Most of us want to get credit for work we've completed. Whether it's a paycheck, a good grade, or a pat on the back, credit lets us know we've accomplished something worthwhile. Credit also lets other people know we've accomplished something worthwhile.
In terms of education, college credit is a specific unit awarded to students who pass college classes. Usually, one college class is equal to 3 credits. Some classes are worth more or less credits. When students pass enough of the required classes, they will have collected enough credits to earn a degree.
Credits are recognized at almost all colleges and universities. If you complete a 3-credit class in New York, and then you move to California, you can usually use those 3 credits at your new school. The same idea holds true online. If you earn 12 credits, and then you take a break for a year, you'll still have your 12 credits. In many cases, you can transfer your credits to a different program, and finish your degree at a new place and time.
So how many credits does it take to earn a degree? That depends. Different programs have different credit requirements. Some certificates require 25 credits or less. Advanced degrees might require more than 100 credits. (At an average of 3 credits per class, that means a degree might require 30+ classes.)

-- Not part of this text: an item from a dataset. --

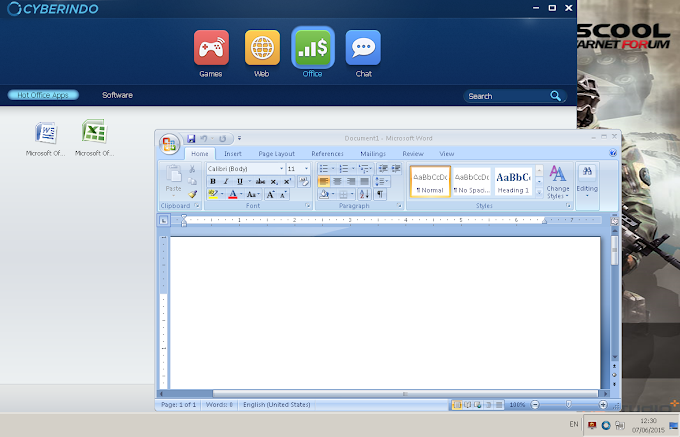The height and width of the screenshot is (437, 680).
Task: Click the Hot Office Apps button
Action: coord(43,95)
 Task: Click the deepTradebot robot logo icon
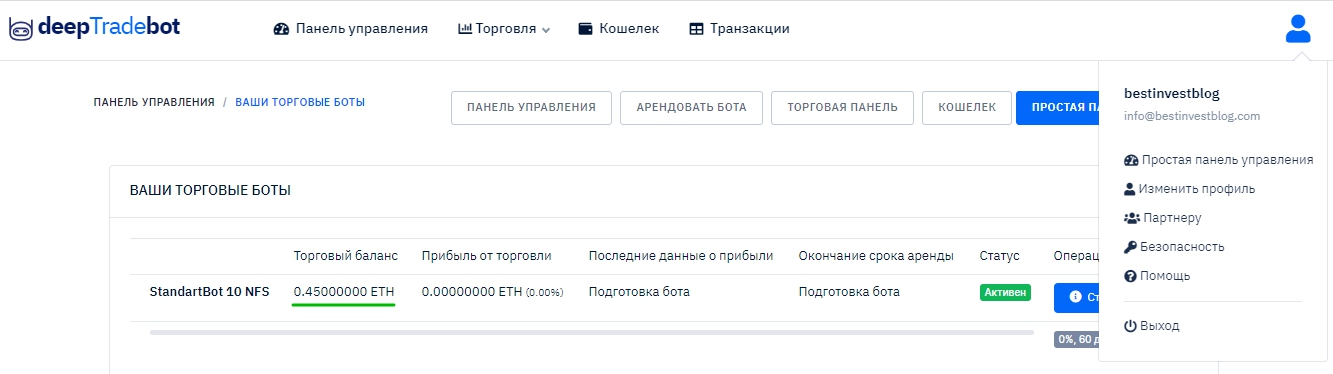click(20, 29)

As you can see, it's a good idea to investigate how many class credits (and which specific classes) are required for any degree that interests you. When you know the total number of credits and classes required, you can determine how long the whole degree will take. And because tuition is often charged on a "per credit" basis, this information will also help you to estimate how much your degree will cost.

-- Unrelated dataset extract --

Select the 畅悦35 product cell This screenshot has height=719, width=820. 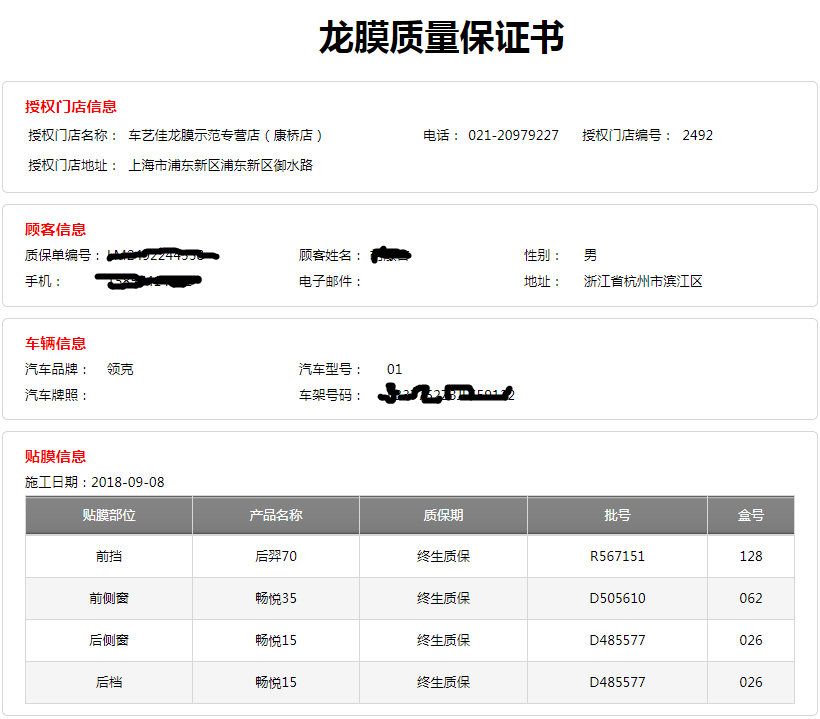pyautogui.click(x=274, y=598)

If credits are like the pieces in a puzzle, then choosing a degree or certificate program is like choosing which puzzle you want to work on. Some are bigger projects than others.
Generally speaking, there are four levels of degree programs: associate's, bachelor's, master's and doctoral. There are also for-credit programs that do not result in degrees. Examples of such programs include: training programs, continuing education programs and certification programs. The following links can help you decide what kind of for-credit program you want to start. If you already know which program you're seeking, skip ahead to research your major.

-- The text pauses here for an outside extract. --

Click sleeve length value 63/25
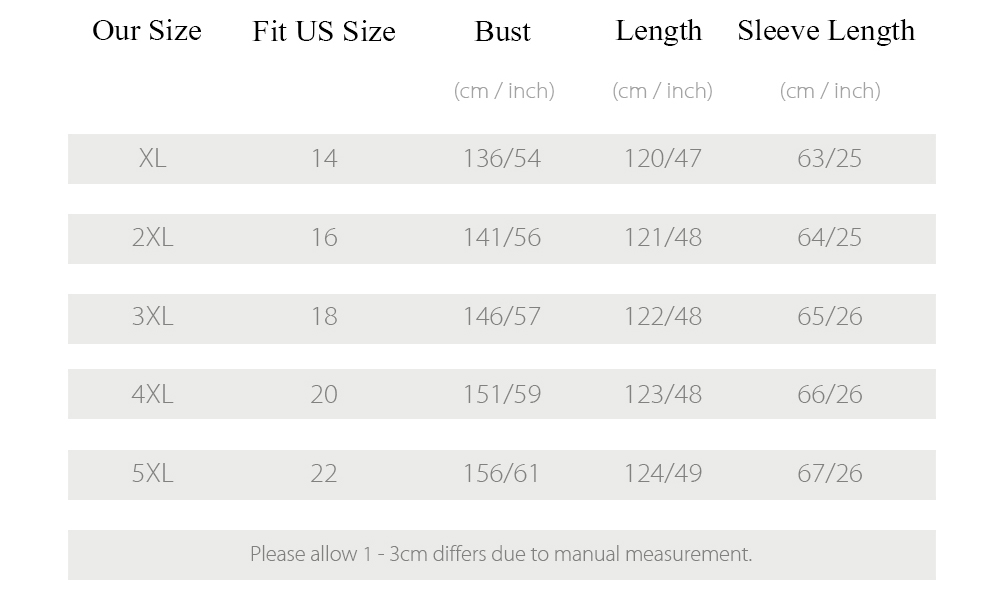The image size is (1000, 599). tap(830, 158)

Not everyone who takes a college class is working towards a degree. Some students earn certificates. Some students need to fulfill a professional requirement for their job. Some students just want to expand their horizons.
Non-degree track education has many different names. It might be called Continuing Education or Professional Development. Some schools list non-degree track classes as "non-credit" classes. In a sense, this is accurate, because these classes don't provide the credits (outlined above) that lead to a degree. On the other hand, students can earn a different kind of "credit" for this type of education.
Non-degree track education commonly credits students with CEUs, or Continuing Education Units. CEUs help to create an academic record for students who are taking classes, but are not pursuing degrees. CEUs are nationally recognized credentials, regulated by the IACET, or International Association for Continuing Education and Training. Ten instructional contact hours typically equal 1 CEU.